In the evening we went to Grandma's house, where the number of children had multiplied exponentially since last year and all of them were stuffed with sugar. Sweetie and I became the favorites, since we were the youngest adults there and are not directly related to any of them. We spent the night being teased badly by the boys ("badly" not as in "harshly," but literally because kids have no idea how transparent they are), and presented with many a crayon scribble by the girls. I learned that I am quite good with crying toddlers...if I just get down and look them straight in the eyes, the tantrum stops and any stolen items are solemnly offered to be returned.

The food there was so-so, and I could eat enough that I did not starve (despite Who's dire admonitions that I should eat Hamburger Helper before we left because it would only be finger food). Oddly, I was not inclined to eat any cookies this year...that's probably another result of this intuitive eating business. However, I did leave with a few cartons of Hershey's kisses and a jar of peppermint candies, in addition to the obligatory candle.

At first, people gave me candles because they didn't know me, and candles are the fool-proof default for females. But since people keep giving them to me every year, I think I've perpetuated a reputation for actively liking them. So now I have an army of candles sitting on my bookshelf. Peppermint, cranberry, citrus, and snowman-shaped...and that's after abandoning a few at Who's place. None of them have ever been lit, and they never will be because certain furry creatures like to knock around anything that looks like it could destroy all of our worldly possessions.

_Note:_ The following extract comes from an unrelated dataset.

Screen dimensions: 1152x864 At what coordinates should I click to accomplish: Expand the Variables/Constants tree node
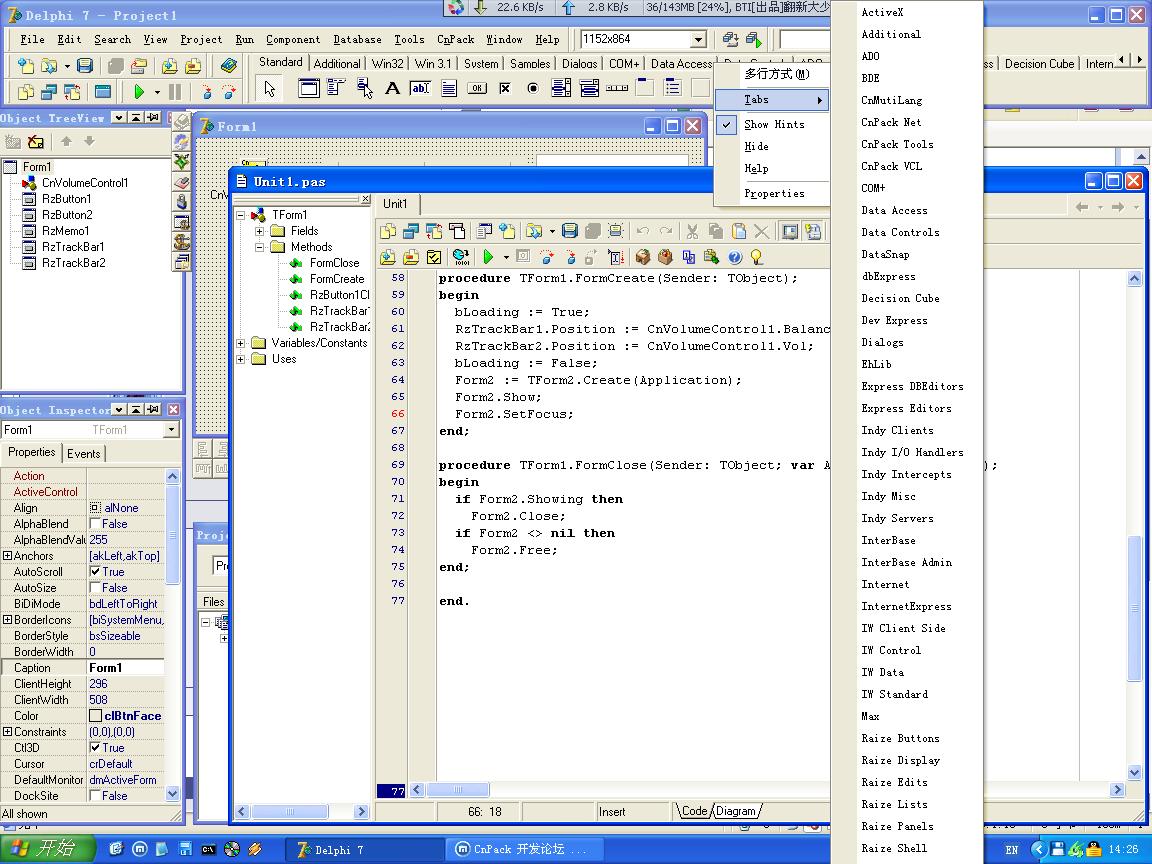(241, 343)

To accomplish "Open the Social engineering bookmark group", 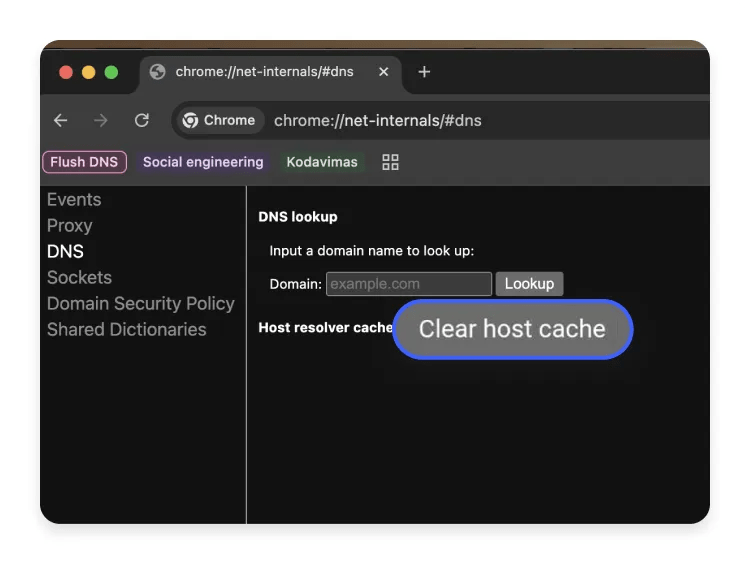I will [x=203, y=162].

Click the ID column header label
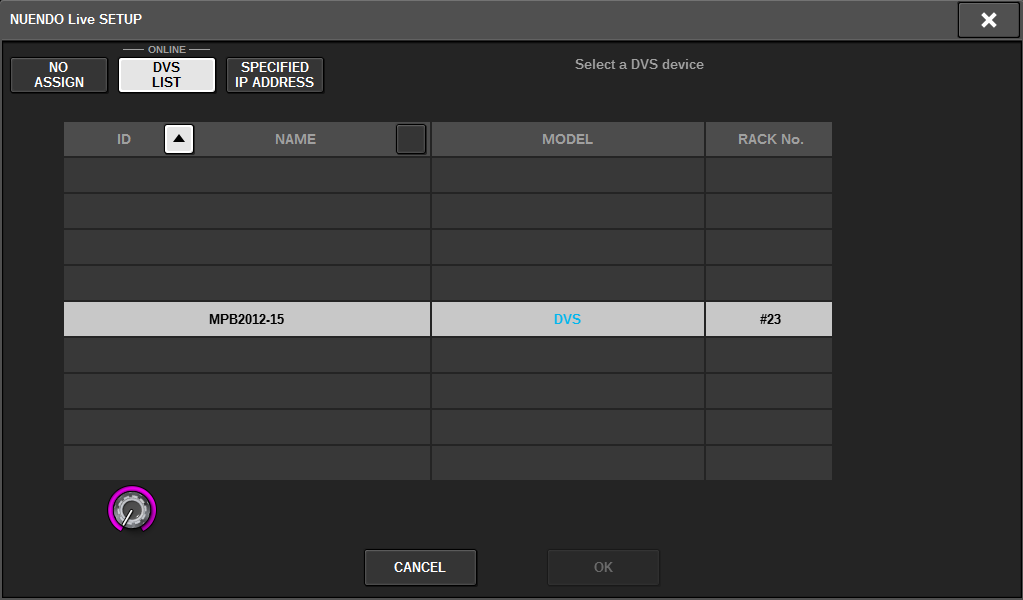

So that was pretty much our Christmas. Random, incoherent, and not the slightest bit celebratory. But we don't go to family holidays for fun; that's what vacation is for. Tomorrow we're setting off for NYC despite the journalists' serious-faced premonitions of the apocalypse ("OMG, we're in the Midwest in winter and there's snow!") We need to buy some supplies, print some maps, and meditate down any lingering stress hormones.

1 comment:

  1. If it makes you feel any better, when we bought your mother's car it had the same problem with an oil filter, and yes, I ended up tearing it down to the screw attachment, and then having to knock the last part loose with a chisel and sledge hammer. That's why I always change the oil and filter myself- so some dimwit with an electric wrench doesn't jam it on without getting the threads straight first.